### What is needed
Search the records below for "will" and copy every line it turns up in.

···

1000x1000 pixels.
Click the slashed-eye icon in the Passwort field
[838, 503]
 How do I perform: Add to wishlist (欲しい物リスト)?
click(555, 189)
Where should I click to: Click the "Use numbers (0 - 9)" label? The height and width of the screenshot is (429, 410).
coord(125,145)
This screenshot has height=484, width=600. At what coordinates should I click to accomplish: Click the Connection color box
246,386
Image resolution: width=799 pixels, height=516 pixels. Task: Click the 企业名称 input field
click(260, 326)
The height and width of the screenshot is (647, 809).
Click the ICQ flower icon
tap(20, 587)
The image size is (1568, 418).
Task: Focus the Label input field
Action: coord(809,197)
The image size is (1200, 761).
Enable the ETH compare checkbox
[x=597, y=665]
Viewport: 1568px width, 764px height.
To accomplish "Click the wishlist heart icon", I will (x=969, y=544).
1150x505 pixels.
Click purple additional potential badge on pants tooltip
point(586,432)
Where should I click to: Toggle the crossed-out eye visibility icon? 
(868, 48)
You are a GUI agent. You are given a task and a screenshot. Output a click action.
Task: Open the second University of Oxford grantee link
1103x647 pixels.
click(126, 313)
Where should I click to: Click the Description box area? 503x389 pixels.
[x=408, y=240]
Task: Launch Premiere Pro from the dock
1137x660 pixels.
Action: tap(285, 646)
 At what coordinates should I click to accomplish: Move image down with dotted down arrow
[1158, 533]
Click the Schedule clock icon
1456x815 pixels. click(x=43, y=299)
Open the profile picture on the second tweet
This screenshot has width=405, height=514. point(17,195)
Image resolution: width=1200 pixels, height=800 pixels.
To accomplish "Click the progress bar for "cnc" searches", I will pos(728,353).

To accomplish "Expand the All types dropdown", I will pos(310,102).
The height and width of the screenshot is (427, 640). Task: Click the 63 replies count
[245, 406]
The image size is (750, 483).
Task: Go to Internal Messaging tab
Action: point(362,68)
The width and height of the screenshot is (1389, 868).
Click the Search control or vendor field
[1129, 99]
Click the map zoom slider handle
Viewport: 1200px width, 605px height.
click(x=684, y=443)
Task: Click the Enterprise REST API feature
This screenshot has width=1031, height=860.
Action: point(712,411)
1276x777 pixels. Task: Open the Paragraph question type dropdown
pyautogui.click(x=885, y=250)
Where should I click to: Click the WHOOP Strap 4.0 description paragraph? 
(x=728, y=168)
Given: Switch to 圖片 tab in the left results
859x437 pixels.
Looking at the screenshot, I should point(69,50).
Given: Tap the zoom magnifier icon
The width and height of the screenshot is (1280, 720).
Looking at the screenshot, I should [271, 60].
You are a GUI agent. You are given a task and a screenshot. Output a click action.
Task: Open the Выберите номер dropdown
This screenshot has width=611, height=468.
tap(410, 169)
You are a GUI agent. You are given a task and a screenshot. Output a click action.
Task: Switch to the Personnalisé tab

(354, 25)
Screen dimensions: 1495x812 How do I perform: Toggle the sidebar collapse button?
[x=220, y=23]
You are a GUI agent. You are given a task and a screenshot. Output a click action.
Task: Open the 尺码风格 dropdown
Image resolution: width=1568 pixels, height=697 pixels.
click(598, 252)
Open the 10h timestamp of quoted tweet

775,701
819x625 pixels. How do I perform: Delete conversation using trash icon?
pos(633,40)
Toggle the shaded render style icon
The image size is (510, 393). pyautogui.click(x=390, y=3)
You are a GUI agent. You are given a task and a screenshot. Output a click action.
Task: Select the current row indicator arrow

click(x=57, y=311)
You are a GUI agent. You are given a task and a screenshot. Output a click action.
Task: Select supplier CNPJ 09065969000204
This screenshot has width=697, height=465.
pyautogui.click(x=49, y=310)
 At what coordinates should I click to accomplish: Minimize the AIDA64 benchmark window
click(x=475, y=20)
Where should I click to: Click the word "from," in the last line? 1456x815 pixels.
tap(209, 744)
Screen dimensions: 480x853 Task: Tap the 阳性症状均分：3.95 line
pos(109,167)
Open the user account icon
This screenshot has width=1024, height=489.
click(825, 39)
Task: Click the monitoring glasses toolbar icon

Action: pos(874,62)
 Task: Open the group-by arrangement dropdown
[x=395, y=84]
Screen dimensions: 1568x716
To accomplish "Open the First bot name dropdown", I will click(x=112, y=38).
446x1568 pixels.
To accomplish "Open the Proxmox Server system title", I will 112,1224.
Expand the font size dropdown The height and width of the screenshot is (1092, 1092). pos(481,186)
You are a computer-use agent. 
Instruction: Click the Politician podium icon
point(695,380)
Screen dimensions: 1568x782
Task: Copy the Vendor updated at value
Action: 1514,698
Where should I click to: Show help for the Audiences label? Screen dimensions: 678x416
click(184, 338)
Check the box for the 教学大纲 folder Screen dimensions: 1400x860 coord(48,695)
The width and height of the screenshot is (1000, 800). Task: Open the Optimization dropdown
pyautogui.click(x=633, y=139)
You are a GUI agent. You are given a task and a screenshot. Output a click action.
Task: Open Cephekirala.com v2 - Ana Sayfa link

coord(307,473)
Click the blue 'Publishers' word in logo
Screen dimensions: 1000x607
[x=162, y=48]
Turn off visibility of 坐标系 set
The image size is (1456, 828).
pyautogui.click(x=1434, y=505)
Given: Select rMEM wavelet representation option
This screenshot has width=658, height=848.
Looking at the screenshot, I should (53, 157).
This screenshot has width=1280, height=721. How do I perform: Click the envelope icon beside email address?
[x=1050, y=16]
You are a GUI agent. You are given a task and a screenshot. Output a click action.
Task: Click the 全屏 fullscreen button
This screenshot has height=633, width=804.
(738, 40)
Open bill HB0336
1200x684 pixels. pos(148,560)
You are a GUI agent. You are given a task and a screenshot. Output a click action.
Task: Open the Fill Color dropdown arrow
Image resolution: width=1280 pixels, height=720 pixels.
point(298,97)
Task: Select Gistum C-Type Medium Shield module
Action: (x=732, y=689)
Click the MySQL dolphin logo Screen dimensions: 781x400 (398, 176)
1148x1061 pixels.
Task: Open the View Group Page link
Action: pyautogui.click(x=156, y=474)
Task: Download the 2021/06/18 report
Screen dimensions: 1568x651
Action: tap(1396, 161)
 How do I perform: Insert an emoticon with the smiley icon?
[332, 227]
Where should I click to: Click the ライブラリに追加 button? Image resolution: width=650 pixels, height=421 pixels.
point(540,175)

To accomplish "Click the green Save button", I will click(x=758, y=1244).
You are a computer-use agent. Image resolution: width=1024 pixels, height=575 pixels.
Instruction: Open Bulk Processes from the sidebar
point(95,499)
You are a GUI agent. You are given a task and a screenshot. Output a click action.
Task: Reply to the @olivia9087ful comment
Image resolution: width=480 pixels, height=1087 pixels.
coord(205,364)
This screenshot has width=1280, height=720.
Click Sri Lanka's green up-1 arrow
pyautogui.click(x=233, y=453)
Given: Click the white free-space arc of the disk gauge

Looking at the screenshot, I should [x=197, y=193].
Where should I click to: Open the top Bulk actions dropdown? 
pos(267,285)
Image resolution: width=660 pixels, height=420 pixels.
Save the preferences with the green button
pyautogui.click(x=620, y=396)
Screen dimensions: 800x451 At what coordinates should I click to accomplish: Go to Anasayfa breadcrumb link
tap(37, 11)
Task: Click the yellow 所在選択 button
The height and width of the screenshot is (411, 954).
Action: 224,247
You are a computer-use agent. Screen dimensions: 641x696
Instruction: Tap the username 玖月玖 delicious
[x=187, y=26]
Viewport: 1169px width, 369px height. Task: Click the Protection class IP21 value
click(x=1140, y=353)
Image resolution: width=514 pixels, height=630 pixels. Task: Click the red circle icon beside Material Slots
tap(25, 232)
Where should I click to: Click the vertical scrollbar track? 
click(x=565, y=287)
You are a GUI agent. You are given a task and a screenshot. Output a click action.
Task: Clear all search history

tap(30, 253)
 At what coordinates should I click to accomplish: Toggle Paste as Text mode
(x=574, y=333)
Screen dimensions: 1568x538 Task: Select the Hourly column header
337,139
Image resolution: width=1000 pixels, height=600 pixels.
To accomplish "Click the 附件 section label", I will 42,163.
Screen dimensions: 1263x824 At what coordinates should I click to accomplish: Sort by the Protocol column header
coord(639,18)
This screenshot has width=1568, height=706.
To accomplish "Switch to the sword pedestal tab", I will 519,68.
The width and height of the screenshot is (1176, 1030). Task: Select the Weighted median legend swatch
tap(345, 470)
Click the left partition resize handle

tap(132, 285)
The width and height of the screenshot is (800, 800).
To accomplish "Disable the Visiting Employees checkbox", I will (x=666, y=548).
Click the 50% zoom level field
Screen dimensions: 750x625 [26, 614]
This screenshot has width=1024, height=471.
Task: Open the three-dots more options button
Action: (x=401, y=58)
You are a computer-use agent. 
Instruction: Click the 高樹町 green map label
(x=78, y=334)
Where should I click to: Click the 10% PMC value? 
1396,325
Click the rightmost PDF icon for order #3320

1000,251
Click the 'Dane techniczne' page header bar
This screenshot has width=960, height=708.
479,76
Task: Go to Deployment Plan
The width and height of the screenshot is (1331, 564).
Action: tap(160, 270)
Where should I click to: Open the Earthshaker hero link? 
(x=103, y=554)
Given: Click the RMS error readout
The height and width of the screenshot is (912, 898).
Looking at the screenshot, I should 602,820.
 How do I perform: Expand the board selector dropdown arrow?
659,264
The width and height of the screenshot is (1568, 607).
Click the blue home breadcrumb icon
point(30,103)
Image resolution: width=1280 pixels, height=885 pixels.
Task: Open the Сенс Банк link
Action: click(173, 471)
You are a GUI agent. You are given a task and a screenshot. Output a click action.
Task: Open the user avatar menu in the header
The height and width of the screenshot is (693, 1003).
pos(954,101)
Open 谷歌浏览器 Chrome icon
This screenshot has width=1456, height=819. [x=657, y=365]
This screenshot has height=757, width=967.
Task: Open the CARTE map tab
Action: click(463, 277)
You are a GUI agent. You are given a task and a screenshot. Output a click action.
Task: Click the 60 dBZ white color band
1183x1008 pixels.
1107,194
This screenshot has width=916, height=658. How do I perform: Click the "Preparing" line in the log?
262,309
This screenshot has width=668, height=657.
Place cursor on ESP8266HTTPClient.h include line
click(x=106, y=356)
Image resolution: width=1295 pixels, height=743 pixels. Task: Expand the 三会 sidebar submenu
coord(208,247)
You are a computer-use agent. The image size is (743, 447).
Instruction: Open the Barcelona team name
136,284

···

### Solution for this problem
To accomplish "Click the wishlist heart icon", I will (x=969, y=544).
To accomplish "Click the progress bar for "cnc" searches", I will pos(728,353).
To accomplish "Expand the All types dropdown", I will pos(310,102).
To accomplish "Open the First bot name dropdown", I will click(x=112, y=38).
To accomplish "Open the Proxmox Server system title", I will 112,1224.
To accomplish "Click the green Save button", I will click(x=758, y=1244).
To accomplish "Click the 附件 section label", I will 42,163.
To accomplish "Switch to the sword pedestal tab", I will 519,68.
To accomplish "Disable the Visiting Employees checkbox", I will (x=666, y=548).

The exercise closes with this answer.